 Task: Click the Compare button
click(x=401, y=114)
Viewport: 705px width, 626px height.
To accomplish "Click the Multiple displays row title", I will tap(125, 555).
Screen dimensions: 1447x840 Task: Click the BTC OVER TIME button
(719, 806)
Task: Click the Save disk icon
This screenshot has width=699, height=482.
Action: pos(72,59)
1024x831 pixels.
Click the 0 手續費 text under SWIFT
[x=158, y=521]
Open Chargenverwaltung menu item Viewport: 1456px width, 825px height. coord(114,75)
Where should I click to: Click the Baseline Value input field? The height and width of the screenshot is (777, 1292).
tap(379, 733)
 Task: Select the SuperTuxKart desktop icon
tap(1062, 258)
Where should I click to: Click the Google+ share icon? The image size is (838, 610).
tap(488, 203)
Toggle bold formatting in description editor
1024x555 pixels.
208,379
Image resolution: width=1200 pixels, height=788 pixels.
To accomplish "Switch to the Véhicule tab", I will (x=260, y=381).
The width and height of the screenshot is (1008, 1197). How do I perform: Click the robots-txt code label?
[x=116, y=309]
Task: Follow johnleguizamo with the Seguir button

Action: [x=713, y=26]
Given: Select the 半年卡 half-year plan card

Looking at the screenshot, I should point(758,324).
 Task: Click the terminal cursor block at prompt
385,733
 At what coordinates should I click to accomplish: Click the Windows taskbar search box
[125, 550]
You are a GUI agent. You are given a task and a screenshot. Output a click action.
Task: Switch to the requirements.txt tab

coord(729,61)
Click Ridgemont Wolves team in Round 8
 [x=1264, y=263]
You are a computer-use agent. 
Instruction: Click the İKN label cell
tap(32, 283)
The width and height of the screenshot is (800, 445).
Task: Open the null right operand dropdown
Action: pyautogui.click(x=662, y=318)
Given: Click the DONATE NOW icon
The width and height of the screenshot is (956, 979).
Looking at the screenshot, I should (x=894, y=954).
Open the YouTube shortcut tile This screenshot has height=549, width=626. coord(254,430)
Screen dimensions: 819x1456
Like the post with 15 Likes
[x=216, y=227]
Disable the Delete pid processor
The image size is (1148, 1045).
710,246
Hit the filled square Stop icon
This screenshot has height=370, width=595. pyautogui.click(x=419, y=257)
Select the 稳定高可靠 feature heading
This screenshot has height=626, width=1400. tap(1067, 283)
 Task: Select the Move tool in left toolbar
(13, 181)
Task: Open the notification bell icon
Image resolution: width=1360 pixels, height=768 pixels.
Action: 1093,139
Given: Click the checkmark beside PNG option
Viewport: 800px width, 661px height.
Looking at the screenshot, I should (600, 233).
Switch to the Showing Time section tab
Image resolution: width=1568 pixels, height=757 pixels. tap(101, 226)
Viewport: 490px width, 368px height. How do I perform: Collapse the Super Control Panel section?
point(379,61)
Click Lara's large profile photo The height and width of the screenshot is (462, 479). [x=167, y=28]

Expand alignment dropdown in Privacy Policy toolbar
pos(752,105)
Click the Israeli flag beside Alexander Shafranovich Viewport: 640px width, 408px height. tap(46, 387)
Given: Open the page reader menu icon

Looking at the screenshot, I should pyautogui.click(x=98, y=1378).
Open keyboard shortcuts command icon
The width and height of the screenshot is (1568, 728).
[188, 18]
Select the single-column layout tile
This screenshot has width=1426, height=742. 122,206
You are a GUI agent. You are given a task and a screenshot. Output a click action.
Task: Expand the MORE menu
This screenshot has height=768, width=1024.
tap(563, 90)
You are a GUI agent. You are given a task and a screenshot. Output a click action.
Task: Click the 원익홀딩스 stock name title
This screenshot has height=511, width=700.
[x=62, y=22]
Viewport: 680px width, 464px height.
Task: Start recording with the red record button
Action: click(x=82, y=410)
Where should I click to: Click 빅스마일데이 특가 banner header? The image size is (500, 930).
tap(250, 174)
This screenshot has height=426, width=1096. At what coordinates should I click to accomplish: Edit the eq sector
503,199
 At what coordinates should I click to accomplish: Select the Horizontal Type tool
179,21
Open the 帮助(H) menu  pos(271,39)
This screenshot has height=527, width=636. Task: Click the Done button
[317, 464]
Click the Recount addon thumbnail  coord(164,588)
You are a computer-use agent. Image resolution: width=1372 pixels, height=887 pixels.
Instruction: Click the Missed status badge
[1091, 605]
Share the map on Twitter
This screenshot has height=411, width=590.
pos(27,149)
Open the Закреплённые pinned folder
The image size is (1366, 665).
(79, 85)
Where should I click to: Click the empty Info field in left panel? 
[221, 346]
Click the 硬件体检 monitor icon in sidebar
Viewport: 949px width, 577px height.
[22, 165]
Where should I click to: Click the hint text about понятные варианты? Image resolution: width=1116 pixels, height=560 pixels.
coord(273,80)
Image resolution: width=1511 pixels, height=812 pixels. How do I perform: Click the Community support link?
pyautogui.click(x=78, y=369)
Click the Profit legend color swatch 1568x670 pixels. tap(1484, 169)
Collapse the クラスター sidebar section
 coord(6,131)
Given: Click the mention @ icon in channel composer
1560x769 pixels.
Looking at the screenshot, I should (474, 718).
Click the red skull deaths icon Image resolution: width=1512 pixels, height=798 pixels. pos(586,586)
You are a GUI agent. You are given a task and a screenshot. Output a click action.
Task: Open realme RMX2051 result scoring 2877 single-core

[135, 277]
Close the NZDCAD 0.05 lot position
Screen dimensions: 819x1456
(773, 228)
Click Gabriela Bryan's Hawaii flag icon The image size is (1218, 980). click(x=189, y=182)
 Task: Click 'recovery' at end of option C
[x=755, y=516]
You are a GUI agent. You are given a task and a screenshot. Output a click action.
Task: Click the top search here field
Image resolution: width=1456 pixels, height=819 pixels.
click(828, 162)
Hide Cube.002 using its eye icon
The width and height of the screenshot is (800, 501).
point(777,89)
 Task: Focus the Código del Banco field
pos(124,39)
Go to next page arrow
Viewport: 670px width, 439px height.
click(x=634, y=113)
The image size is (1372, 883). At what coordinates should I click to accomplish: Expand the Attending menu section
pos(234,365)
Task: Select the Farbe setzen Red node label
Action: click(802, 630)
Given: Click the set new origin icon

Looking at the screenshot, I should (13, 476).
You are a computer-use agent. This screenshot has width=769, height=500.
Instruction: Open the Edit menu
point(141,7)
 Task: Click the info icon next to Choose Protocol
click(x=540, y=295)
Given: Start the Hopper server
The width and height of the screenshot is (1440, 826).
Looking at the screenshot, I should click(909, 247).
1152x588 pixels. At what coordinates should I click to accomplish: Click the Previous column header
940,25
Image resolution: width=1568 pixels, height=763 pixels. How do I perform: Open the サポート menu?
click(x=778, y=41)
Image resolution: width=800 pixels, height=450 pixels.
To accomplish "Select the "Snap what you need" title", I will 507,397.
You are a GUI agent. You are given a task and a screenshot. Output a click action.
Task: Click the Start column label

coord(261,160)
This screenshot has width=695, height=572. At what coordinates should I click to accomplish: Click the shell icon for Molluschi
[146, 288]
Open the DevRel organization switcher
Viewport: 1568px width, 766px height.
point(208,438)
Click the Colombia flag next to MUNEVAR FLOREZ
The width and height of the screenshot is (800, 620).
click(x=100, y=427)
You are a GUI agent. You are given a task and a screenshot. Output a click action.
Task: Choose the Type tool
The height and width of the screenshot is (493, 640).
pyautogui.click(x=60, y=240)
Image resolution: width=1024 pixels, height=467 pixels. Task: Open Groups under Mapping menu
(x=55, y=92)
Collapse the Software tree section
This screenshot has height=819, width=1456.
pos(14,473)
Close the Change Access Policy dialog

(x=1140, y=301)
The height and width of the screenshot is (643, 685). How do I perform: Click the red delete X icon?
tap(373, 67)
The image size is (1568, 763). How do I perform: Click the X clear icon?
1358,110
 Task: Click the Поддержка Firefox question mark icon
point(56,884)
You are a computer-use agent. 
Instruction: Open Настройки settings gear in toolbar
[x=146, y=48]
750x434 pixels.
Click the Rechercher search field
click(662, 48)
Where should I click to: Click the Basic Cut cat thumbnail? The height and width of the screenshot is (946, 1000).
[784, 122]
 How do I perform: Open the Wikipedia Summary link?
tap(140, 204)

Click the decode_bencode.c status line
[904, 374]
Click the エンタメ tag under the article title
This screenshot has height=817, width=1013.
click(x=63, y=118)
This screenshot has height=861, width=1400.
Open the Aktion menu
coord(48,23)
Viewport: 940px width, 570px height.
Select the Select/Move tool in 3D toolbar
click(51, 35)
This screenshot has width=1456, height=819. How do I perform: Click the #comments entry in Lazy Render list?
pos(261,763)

____________________

■ Directions
Express the stretch of lines above, from the line containing "Close the NZDCAD 0.05 lot position" through the line containing "Looking at the screenshot, I should click(909, 247).", as a JSON list of strings with one string per line and blank lines left out.

■ Response
[
  "Close the NZDCAD 0.05 lot position",
  "Screen dimensions: 819x1456",
  "(773, 228)",
  "Click Gabriela Bryan's Hawaii flag icon The image size is (1218, 980). click(x=189, y=182)",
  " Task: Click 'recovery' at end of option C",
  "[x=755, y=516]",
  "You are a GUI agent. You are given a task and a screenshot. Output a click action.",
  "Task: Click the top search here field",
  "Image resolution: width=1456 pixels, height=819 pixels.",
  "click(828, 162)",
  "Hide Cube.002 using its eye icon",
  "The width and height of the screenshot is (800, 501).",
  "point(777,89)",
  " Task: Focus the Código del Banco field",
  "pos(124,39)",
  "Go to next page arrow",
  "Viewport: 670px width, 439px height.",
  "click(x=634, y=113)",
  "The image size is (1372, 883). At what coordinates should I click to accomplish: Expand the Attending menu section",
  "pos(234,365)",
  "Task: Select the Farbe setzen Red node label",
  "Action: click(802, 630)",
  "Given: Click the set new origin icon",
  "Looking at the screenshot, I should (13, 476).",
  "You are a computer-use agent. This screenshot has width=769, height=500.",
  "Instruction: Open the Edit menu",
  "point(141,7)",
  " Task: Click the info icon next to Choose Protocol",
  "click(x=540, y=295)",
  "Given: Start the Hopper server",
  "The width and height of the screenshot is (1440, 826).",
  "Looking at the screenshot, I should click(909, 247)."
]